RUN-ON SENTENCES! You know the ones! Let’s talk.
When you were in school, you learned all this. Funny how we forget or never quite master these techniques. It’s okay. I’m right with you on this. We can work together to conquer the dreaded run-ons.
What is a run-on sentence?
Just as the name suggests, run-ons are sentences that have no punctuation. It would be like listening to someone thinking out loud and never taking a breath. Exhausting. And confusing. Here are a few examples:
1: Samantha jumped on the couch she fell and hit her head.
2: We went to the store it was closed.
3: Trever picked up the bag it ripped groceries fell everywhere.
You can feel something wrong with those sentences, but if you’re not clear what it could be, let’s dive into the lesson. A run-on sentence is two sentences combined without proper punctuation. A period, a semicolon, or a connecting word must be added. Sounds complicated, right? It’s not, I assure you. Watch this:
1: Samantha jumped on the couch. She fell and hit her head.
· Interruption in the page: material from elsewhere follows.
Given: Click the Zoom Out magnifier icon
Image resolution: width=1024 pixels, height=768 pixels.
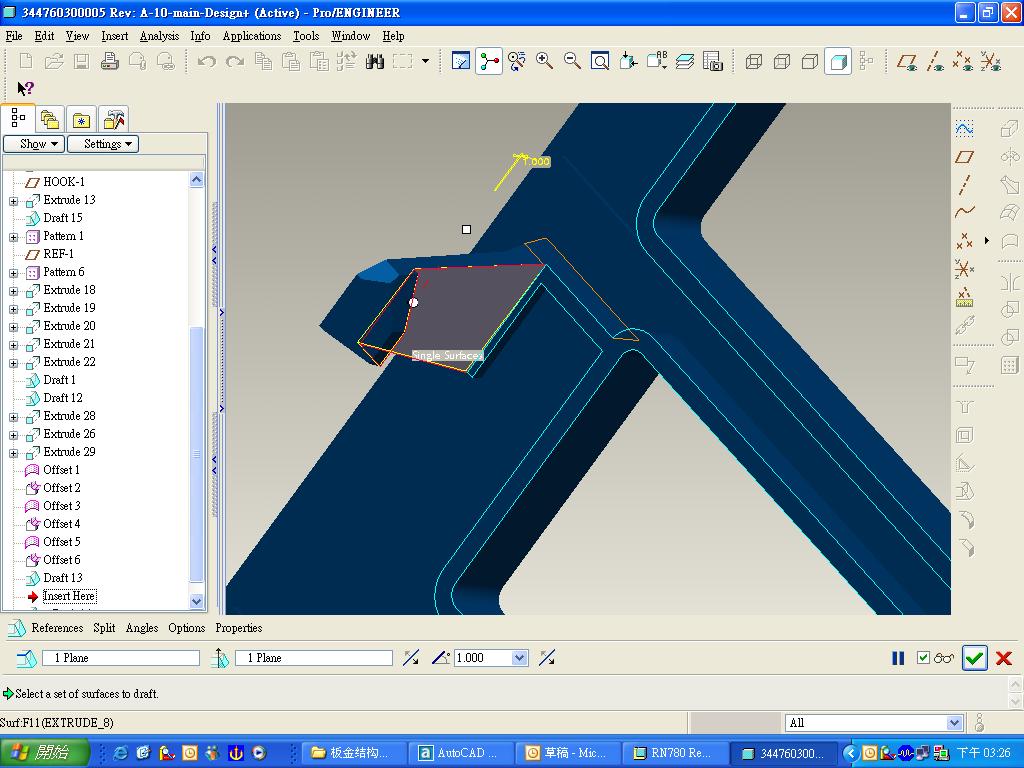Looking at the screenshot, I should tap(572, 61).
(You just made two sentences instead of one using a period. Super easy. Doesn’t it make it easier to read?)
2: We went to the store, but it was closed.
(This is an example of a connecting word. Connecting words can be and, or, but, or then. You usually, but not always, add a comma before these words to connect the sentences.)
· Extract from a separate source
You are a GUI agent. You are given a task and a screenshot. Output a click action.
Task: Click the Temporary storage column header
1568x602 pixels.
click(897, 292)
3: Trever picked up the bag; it ripped and groceries fell everywhere.
(Here we used a semicolon and a connecting word such as and.)
Practice on a few sentences of your own. Pick up your old writing and analyze it a little. See if you can find places to put a period, a semicolon, or a connecting word to fix any long, endless sentences.
Want a few other options to spice up your writing? Here are three more ways to fix run-on sentences:
Comma and conjunction (connecting word):
The debate is over, and now it is time to vote.
The debate is over – now it is time to vote.
Since the debate is over, it is time to vote.